++++ PROVIDED DATA ++++

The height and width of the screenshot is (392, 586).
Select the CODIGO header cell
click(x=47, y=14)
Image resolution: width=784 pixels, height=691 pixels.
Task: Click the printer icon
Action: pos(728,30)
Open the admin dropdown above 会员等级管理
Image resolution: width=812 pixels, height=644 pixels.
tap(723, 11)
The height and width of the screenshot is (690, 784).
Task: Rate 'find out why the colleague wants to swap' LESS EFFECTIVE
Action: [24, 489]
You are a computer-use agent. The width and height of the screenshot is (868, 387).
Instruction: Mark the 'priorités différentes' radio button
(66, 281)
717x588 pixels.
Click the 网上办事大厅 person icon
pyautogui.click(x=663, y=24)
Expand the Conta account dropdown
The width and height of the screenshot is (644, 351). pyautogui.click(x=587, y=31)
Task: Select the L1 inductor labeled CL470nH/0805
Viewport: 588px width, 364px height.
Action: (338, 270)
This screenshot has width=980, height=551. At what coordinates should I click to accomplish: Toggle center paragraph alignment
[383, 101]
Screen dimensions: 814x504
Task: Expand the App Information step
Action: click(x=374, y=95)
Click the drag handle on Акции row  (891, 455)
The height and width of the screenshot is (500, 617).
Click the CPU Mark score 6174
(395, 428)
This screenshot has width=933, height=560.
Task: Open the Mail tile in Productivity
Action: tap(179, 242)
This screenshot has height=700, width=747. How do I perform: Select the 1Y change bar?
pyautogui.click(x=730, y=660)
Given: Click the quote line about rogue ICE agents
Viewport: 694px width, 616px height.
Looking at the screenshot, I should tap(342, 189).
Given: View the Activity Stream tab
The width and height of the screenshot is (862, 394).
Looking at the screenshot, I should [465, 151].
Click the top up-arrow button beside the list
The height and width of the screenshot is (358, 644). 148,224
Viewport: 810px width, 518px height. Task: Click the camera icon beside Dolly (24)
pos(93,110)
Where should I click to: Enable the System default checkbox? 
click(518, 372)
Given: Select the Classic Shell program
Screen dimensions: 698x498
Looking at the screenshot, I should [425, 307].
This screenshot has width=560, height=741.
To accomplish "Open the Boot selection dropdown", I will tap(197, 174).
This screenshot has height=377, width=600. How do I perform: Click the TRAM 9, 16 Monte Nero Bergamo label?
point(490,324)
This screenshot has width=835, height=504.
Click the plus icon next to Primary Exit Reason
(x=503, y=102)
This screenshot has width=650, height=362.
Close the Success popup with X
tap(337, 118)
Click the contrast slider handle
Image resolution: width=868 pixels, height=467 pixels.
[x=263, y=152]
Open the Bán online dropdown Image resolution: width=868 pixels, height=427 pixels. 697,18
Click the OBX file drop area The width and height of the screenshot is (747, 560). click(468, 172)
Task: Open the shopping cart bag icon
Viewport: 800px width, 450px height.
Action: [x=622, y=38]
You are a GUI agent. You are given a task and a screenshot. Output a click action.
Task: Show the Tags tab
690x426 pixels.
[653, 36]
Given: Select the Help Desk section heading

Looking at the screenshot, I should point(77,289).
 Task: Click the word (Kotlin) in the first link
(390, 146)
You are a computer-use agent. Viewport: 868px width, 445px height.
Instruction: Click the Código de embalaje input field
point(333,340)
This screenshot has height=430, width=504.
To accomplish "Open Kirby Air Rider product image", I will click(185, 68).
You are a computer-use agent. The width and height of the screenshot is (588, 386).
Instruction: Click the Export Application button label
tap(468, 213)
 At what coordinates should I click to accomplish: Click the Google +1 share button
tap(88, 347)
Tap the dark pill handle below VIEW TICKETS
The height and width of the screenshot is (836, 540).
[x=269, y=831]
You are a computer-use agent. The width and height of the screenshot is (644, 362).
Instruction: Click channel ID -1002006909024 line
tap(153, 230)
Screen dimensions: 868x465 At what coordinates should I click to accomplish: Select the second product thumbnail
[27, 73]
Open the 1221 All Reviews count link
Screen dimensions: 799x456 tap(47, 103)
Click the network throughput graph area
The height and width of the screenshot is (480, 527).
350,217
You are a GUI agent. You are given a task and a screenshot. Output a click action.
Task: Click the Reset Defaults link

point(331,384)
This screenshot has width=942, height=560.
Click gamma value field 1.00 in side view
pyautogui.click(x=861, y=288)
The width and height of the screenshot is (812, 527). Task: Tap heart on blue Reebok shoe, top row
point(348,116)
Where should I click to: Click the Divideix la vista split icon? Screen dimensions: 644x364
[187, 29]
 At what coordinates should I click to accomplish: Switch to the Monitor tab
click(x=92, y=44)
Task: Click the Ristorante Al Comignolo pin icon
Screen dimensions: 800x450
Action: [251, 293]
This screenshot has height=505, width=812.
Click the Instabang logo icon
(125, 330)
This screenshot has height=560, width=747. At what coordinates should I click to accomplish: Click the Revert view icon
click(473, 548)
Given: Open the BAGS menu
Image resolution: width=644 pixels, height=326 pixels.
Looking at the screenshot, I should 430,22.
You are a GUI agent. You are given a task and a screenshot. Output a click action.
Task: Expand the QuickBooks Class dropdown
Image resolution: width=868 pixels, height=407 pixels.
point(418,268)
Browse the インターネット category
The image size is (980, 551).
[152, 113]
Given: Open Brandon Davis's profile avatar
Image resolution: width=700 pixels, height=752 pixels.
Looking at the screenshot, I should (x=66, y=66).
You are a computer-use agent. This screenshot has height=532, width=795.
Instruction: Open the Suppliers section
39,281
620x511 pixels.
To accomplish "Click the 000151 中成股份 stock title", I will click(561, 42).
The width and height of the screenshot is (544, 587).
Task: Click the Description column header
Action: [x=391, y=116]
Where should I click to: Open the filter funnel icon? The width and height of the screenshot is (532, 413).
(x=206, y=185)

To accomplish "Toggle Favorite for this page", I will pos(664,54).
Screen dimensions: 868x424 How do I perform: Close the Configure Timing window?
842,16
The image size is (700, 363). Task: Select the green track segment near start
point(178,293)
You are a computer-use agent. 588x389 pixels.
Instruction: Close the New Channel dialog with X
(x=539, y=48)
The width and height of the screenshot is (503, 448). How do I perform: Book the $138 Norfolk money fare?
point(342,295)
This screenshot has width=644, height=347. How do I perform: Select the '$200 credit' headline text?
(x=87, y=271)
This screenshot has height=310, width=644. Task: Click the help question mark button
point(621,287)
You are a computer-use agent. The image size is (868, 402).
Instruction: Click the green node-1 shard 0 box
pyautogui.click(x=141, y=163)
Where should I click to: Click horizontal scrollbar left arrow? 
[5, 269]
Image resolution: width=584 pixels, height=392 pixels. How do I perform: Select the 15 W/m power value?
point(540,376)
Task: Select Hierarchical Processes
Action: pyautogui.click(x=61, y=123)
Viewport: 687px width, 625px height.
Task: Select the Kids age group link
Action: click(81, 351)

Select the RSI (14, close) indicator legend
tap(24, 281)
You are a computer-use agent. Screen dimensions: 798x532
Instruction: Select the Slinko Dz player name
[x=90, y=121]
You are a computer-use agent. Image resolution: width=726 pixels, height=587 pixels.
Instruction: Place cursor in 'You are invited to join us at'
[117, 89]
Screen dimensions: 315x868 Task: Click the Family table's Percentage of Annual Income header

++++

Output exactly one stretch of the listing: from the line containing "Given: View the Activity Stream tab" through the line containing "Task: Open the shopping cart bag icon", both end lines included.

Given: View the Activity Stream tab
The width and height of the screenshot is (862, 394).
Looking at the screenshot, I should [465, 151].
Click the top up-arrow button beside the list
The height and width of the screenshot is (358, 644). 148,224
Viewport: 810px width, 518px height. Task: Click the camera icon beside Dolly (24)
pos(93,110)
Where should I click to: Enable the System default checkbox? 
click(518, 372)
Given: Select the Classic Shell program
Screen dimensions: 698x498
Looking at the screenshot, I should [425, 307].
This screenshot has width=560, height=741.
To accomplish "Open the Boot selection dropdown", I will tap(197, 174).
This screenshot has height=377, width=600. How do I perform: Click the TRAM 9, 16 Monte Nero Bergamo label?
point(490,324)
This screenshot has width=835, height=504.
Click the plus icon next to Primary Exit Reason
(x=503, y=102)
This screenshot has width=650, height=362.
Close the Success popup with X
tap(337, 118)
Click the contrast slider handle
Image resolution: width=868 pixels, height=467 pixels.
[x=263, y=152]
Open the Bán online dropdown Image resolution: width=868 pixels, height=427 pixels. 697,18
Click the OBX file drop area The width and height of the screenshot is (747, 560). click(468, 172)
Task: Open the shopping cart bag icon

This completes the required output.